## WHAT TO PRODUCE
Please copy out the stretch of items from the line containing "You are a computer-use agent." through the end of the items, requests included, and shift every click coordinate in the answers up by 114. Leave the pictures out of your version.

_____

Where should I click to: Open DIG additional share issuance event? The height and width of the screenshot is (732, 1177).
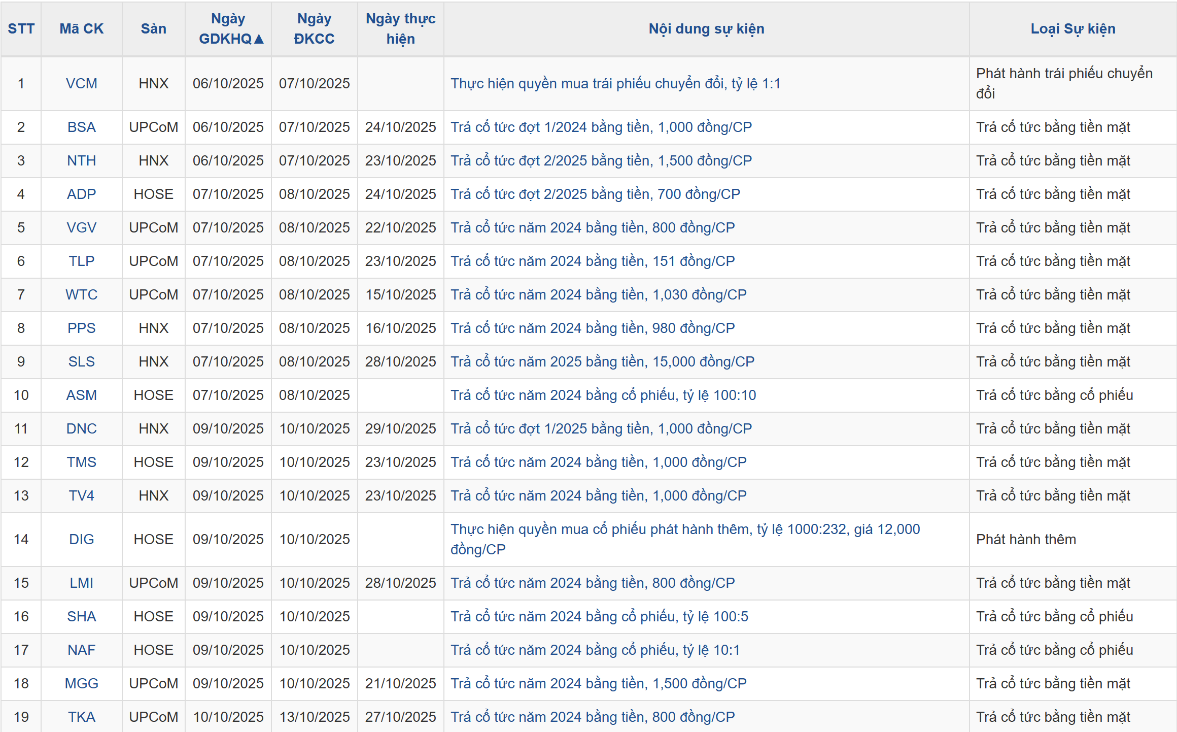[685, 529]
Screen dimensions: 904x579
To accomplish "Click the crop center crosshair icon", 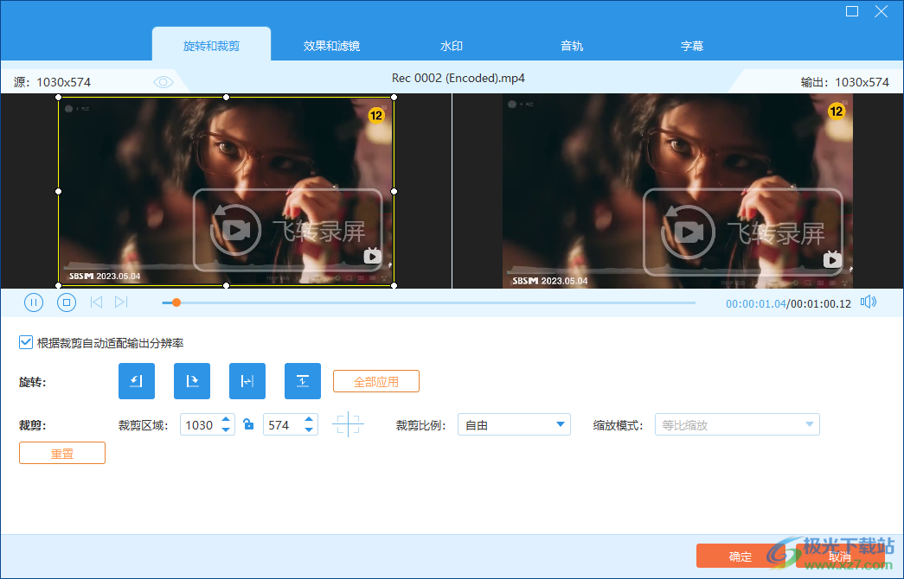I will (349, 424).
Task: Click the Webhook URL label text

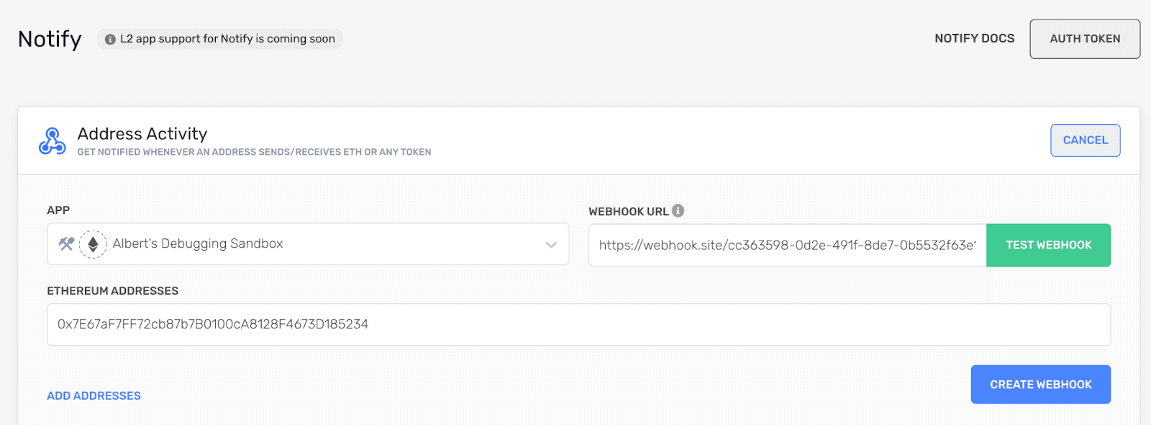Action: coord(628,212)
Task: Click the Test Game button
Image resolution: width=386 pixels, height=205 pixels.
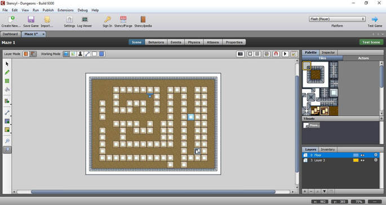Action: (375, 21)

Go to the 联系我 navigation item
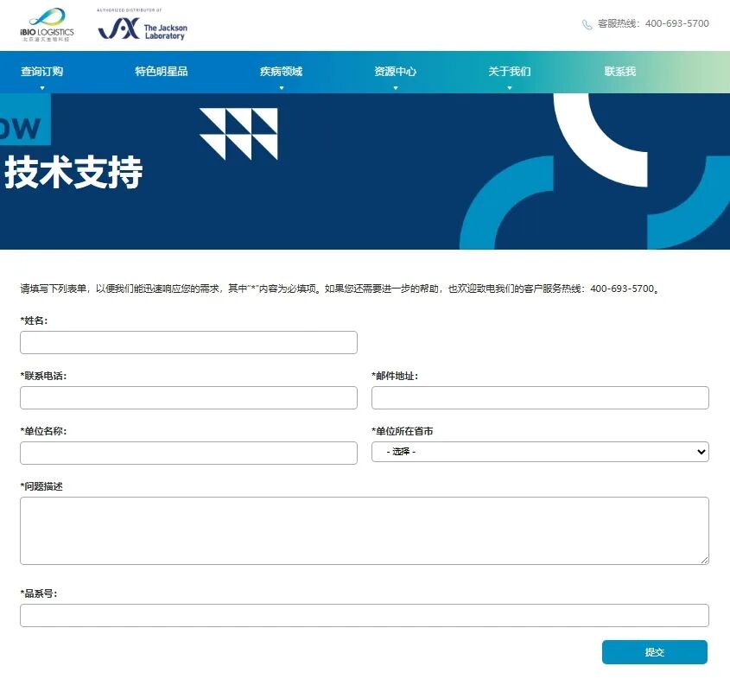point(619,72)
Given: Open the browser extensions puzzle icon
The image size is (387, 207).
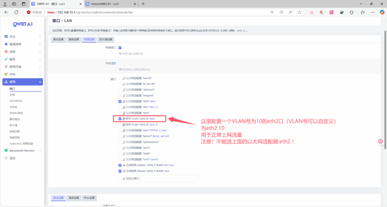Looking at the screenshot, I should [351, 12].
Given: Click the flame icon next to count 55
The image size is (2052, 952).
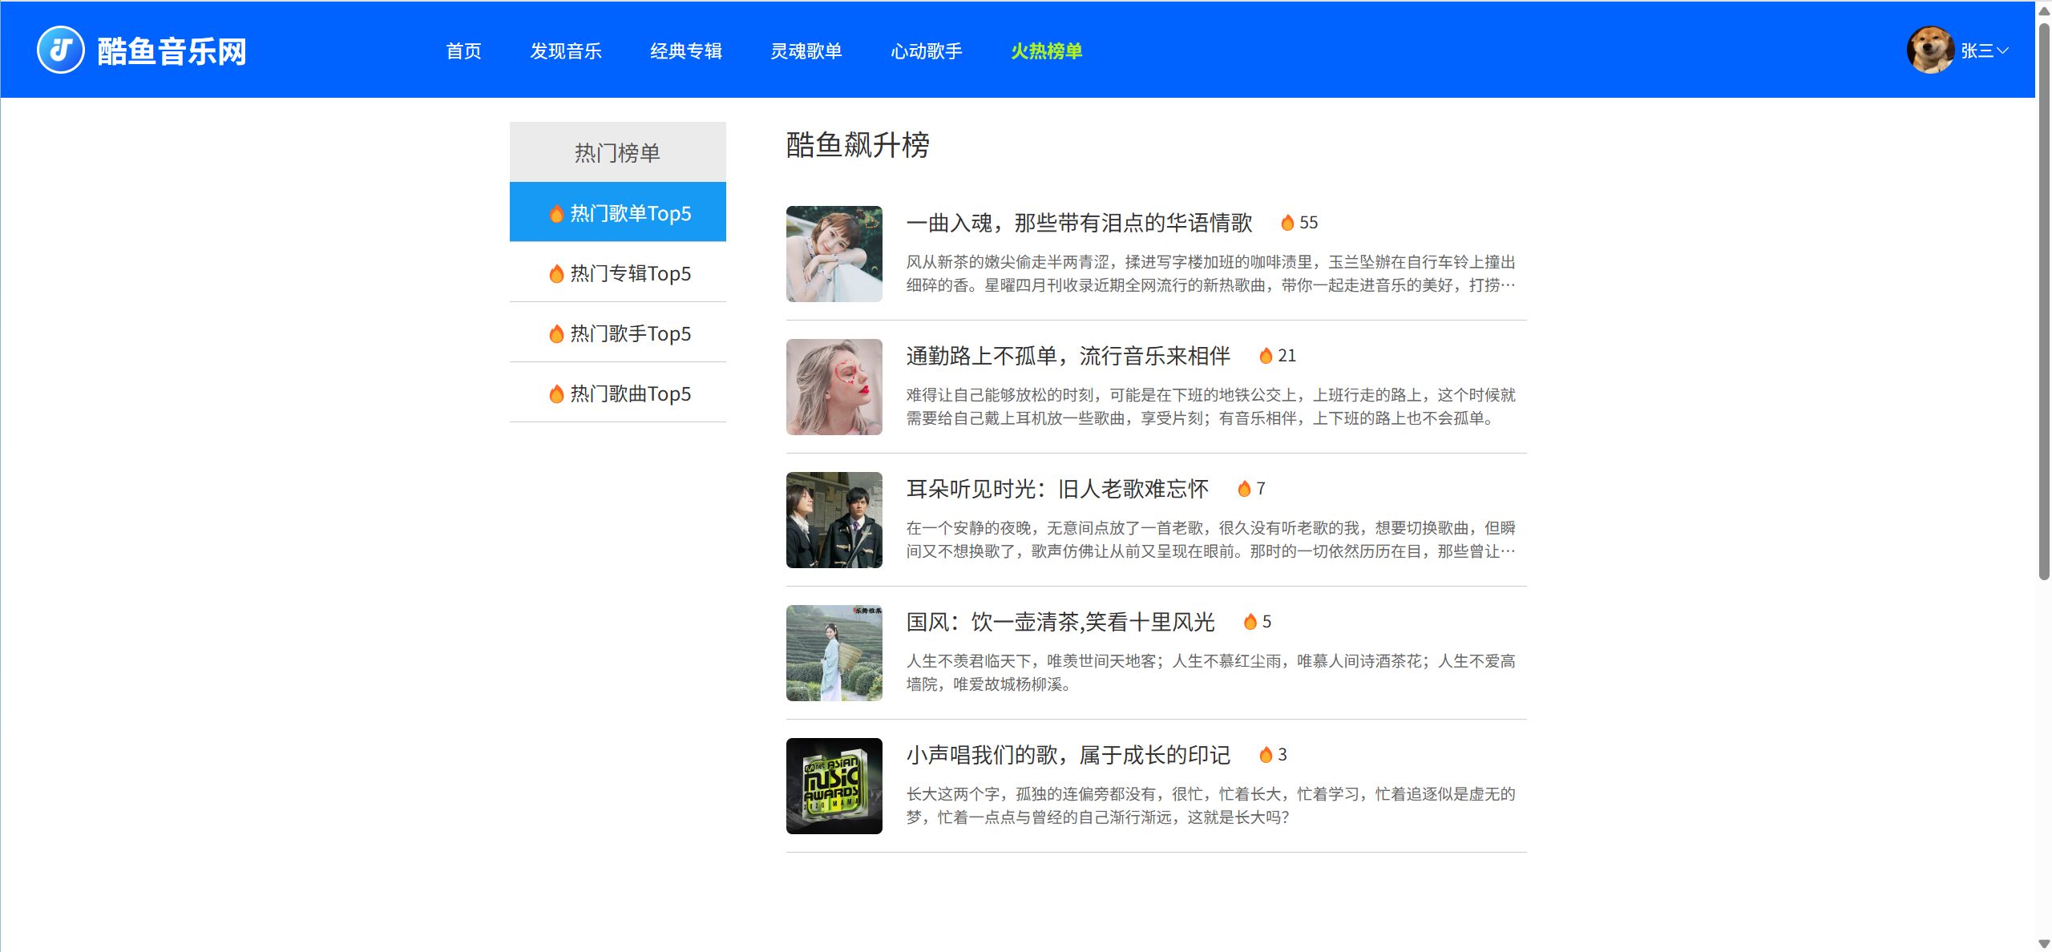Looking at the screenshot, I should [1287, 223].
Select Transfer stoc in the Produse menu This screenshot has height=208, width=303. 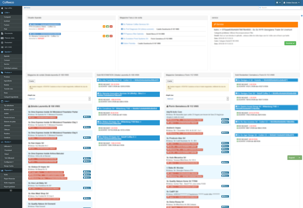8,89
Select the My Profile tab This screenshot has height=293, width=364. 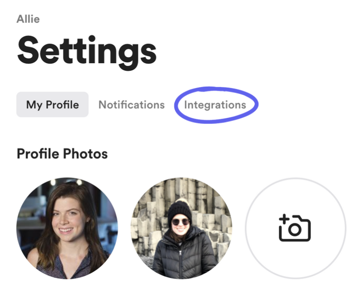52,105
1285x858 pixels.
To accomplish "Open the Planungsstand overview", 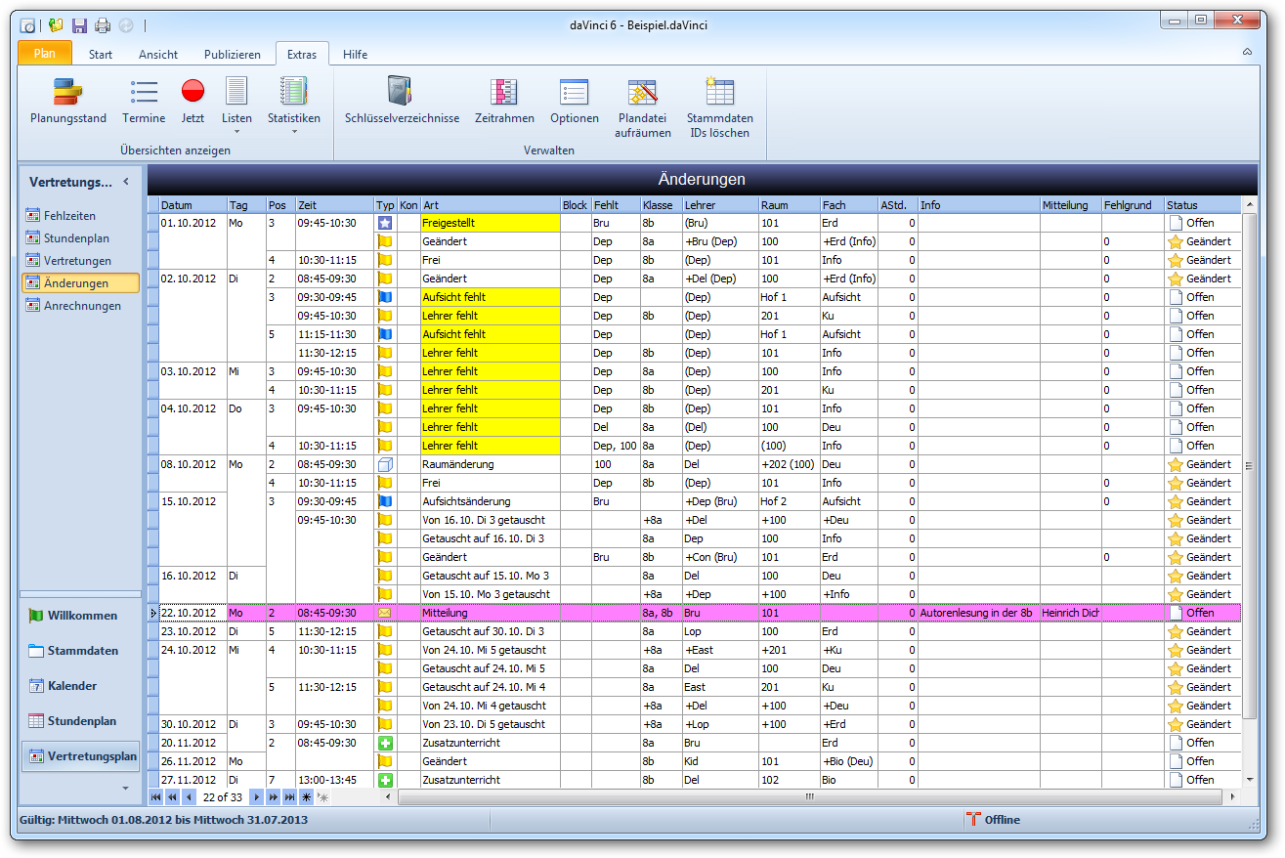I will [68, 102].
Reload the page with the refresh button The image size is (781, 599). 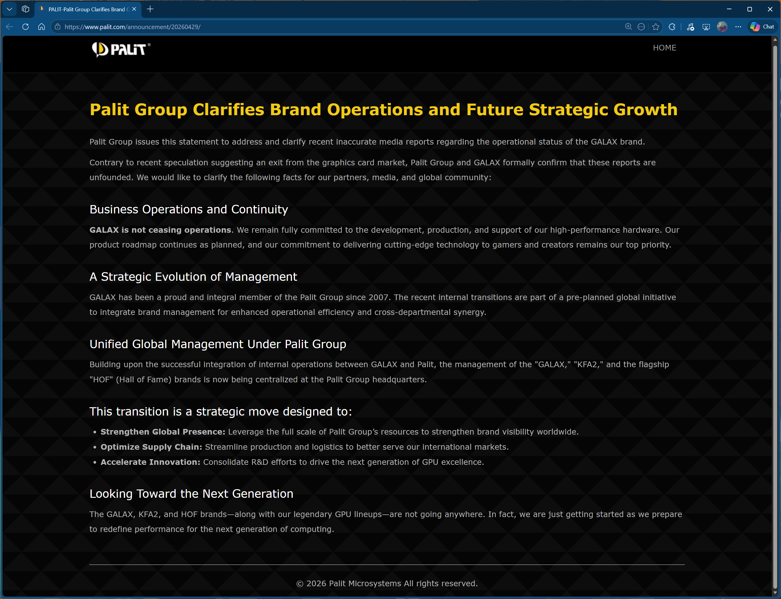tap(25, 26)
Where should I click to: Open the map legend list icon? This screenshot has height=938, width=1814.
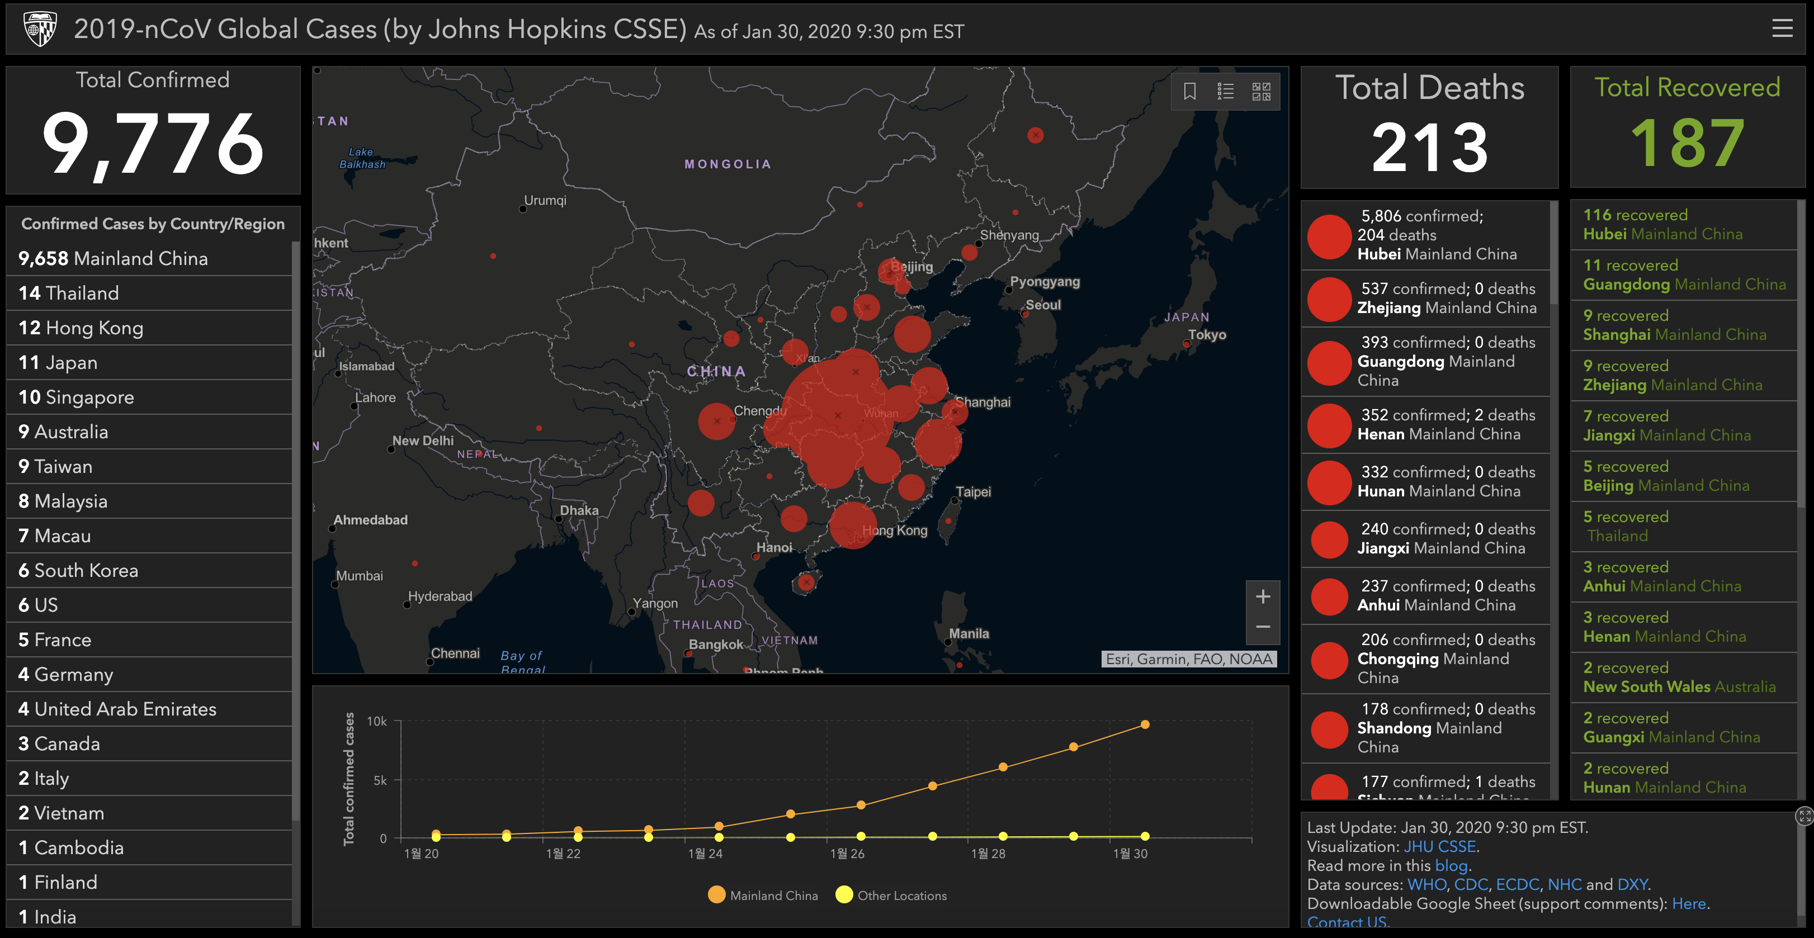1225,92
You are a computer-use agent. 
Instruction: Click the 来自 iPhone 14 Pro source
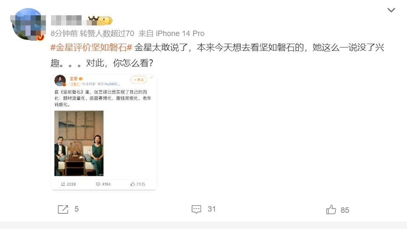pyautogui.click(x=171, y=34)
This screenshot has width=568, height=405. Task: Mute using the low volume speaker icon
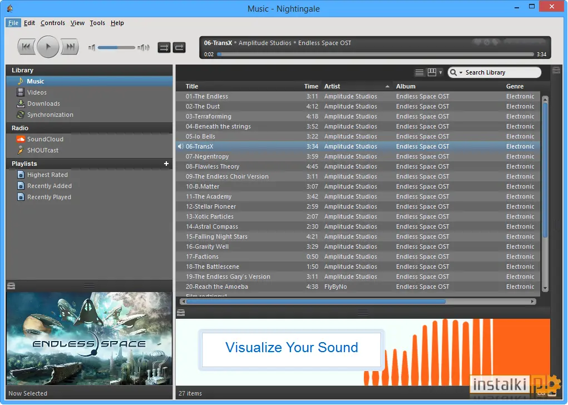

_____

## COMPLETE OUTPUT
You are a computer-use agent. 
Instruction: Click the 来自 iPhone 14 Pro source
pyautogui.click(x=285, y=148)
This screenshot has width=568, height=405. Task: Mute using the low volume speaker icon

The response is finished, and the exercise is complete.